▶ _TASK DIRECTIONS_:
No pictures belong in the copy, but every line of the material below must be reproduced exactly.
BEGIN
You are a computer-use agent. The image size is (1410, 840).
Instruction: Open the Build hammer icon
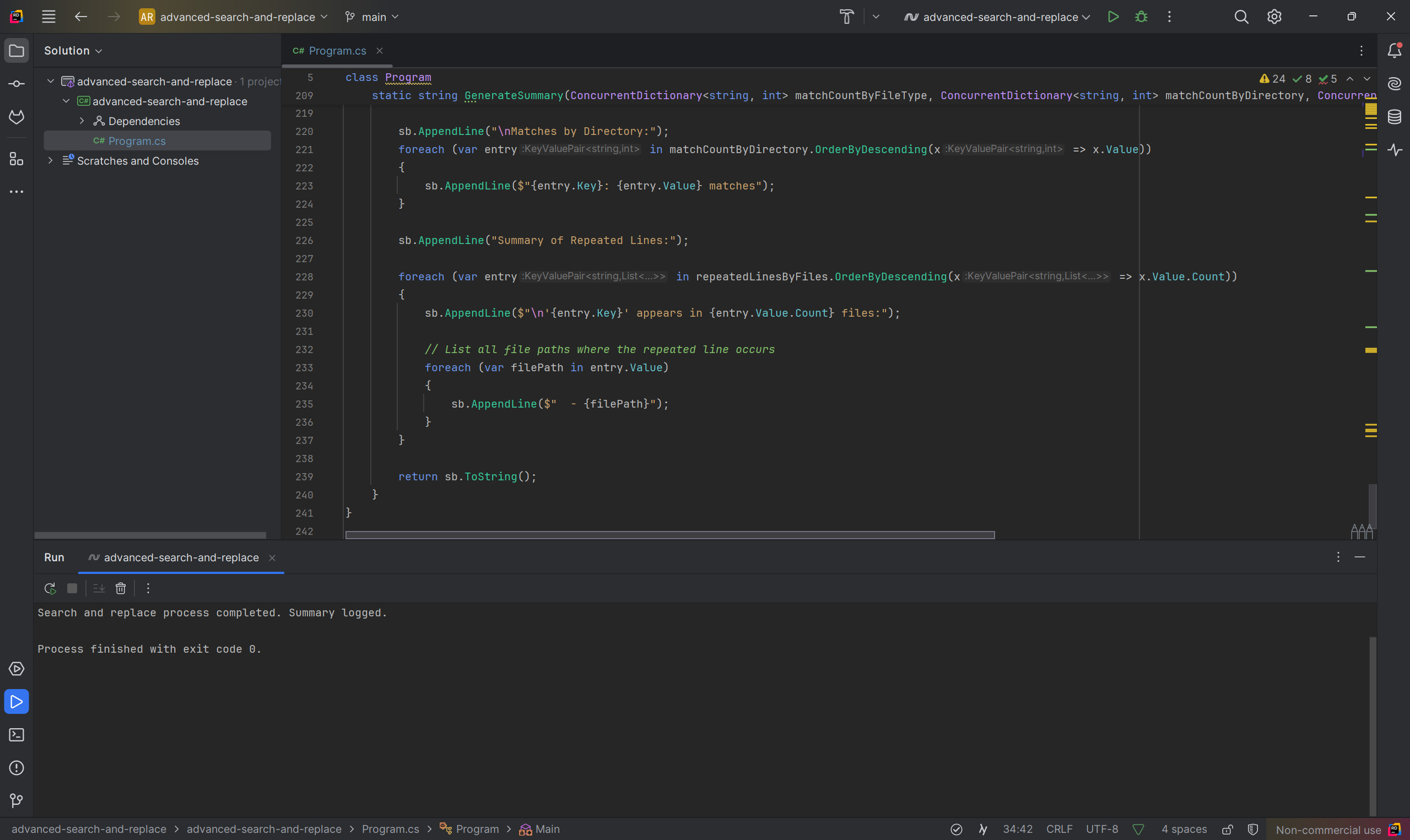tap(846, 17)
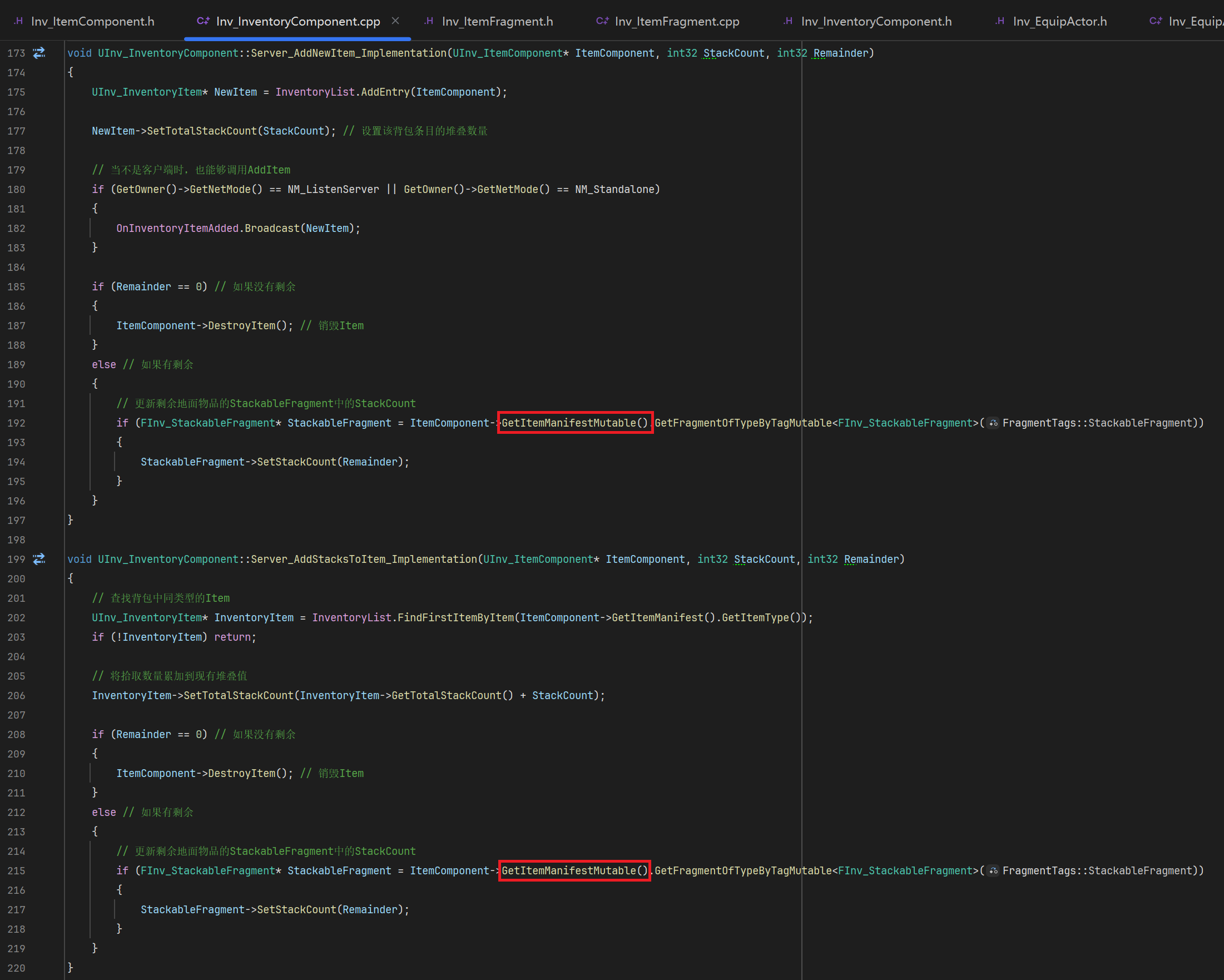Select the Inv_ItemComponent.h tab
The width and height of the screenshot is (1224, 980).
click(92, 22)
END
▶ _ANSWER FOR THE TASK_:
You are a computer-use agent. The image size is (1410, 840).
Instruction: Open the Build hammer icon
tap(846, 17)
Select the Inv_ItemComponent.h tab
The width and height of the screenshot is (1224, 980).
click(92, 22)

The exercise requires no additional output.